- EXERCISE AIM:
Transcribe the passage on Luminary from "Luminary is a" up to and including "Sacks as CEO.".

- DOCUMENT EXTRACT:

- - - - - - -

Luminary is a subscription podcast network that launched on 23 April 2019.

History 
It was launched by Luminary Media LLC, a venture-backed company, that was co-founded in 2018 by Joe Purzycki, and Matt Sacks. Preceding the launch, the company had raised $100 million in venture capital, from New Enterprise Associates and Sinai Ventures, among others. Nicholas Quah, writing for Vulture.com, described Luminary's launch week as "horrific", with licensing and permission issues, and other controversies. In late 2019, Simon Sutton replaced Matt Sacks as CEO.

In May 2020, Bloomberg News called Luminary a "money-losing podcasting startup" with an app that "has struggled to find an audience since its debut in April 2019. Only about 80,000 people who tried the app have remained paying subscribers" per sources. Bloomberg reported that the company had received "$30 million in a new round" of investment and was looking for additional funding due to the COVID-19 pandemic. Nicholas Quah, for Nieman Lab, commented that in light of Bloomberg's report "it would seem that Luminary's fundamental problem is that it didn't end up signing anybody who had a powerful enough pull to drive that many paid listeners. Sure, it assembled a catalog of interesting stuff, but it doesn't have a world-building Howard Stern/Bill Simmons-level asset, plain and simple".

- - - - - - -

(Records from a data source)
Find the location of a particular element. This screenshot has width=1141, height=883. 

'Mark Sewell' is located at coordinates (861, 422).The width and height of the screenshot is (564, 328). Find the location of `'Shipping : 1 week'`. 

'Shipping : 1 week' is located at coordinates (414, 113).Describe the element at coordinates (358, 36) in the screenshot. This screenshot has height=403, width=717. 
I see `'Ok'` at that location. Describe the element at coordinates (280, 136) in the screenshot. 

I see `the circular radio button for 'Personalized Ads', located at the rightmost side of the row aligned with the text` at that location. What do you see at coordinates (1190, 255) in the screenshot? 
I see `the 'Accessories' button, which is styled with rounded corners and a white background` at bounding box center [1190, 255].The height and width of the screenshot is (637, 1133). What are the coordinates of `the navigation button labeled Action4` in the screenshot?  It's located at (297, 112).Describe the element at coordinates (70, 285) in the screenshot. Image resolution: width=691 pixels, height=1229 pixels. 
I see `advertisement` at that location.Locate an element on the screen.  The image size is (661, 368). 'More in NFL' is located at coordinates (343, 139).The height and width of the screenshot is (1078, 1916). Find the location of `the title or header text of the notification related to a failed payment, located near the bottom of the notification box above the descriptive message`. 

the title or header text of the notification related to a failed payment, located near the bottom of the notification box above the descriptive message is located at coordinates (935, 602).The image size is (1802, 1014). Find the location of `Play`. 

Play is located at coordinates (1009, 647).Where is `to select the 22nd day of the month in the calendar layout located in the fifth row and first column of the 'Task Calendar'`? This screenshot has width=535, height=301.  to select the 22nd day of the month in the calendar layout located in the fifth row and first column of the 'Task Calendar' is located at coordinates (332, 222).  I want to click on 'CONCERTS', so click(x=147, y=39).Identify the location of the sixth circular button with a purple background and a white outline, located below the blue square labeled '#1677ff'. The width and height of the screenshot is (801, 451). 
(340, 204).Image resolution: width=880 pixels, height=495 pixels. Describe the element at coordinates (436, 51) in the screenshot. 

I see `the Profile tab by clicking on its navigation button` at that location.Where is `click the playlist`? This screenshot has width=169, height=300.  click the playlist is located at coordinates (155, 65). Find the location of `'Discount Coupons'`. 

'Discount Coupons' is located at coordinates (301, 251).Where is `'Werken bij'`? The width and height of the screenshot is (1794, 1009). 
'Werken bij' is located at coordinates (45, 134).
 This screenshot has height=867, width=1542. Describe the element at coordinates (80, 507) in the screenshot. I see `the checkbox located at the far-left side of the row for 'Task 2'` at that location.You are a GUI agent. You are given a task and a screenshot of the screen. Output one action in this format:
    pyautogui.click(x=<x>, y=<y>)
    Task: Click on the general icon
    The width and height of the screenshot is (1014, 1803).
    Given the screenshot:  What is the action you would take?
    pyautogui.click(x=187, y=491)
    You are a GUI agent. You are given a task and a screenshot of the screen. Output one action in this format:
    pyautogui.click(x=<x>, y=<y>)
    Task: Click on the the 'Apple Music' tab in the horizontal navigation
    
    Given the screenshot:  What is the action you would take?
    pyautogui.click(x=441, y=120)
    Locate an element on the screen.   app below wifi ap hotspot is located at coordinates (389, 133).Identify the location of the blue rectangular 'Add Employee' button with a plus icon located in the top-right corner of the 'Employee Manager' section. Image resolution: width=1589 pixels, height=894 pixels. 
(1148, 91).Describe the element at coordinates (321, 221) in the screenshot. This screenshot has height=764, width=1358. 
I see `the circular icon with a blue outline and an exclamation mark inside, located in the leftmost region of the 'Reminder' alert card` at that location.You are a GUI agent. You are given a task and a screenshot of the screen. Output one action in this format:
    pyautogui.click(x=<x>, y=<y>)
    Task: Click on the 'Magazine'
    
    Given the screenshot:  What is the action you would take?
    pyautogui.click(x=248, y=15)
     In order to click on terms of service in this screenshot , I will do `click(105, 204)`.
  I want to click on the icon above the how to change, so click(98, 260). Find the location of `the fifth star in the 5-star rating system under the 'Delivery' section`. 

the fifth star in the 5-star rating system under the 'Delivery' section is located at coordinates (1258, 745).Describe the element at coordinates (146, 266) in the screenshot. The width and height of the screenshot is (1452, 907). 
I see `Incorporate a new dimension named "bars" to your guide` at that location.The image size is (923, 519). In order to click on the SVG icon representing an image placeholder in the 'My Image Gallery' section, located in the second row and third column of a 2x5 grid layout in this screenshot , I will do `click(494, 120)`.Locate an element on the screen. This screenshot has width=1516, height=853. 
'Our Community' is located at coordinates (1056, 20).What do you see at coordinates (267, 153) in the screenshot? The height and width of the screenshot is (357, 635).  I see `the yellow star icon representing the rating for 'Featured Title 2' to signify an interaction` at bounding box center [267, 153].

- - - - - - -

- TASK RESULT:
Luminary is a subscription podcast network that launched on 23 April 2019.

History 
It was launched by Luminary Media LLC, a venture-backed company, that was co-founded in 2018 by Joe Purzycki, and Matt Sacks. Preceding the launch, the company had raised $100 million in venture capital, from New Enterprise Associates and Sinai Ventures, among others. Nicholas Quah, writing for Vulture.com, described Luminary's launch week as "horrific", with licensing and permission issues, and other controversies. In late 2019, Simon Sutton replaced Matt Sacks as CEO.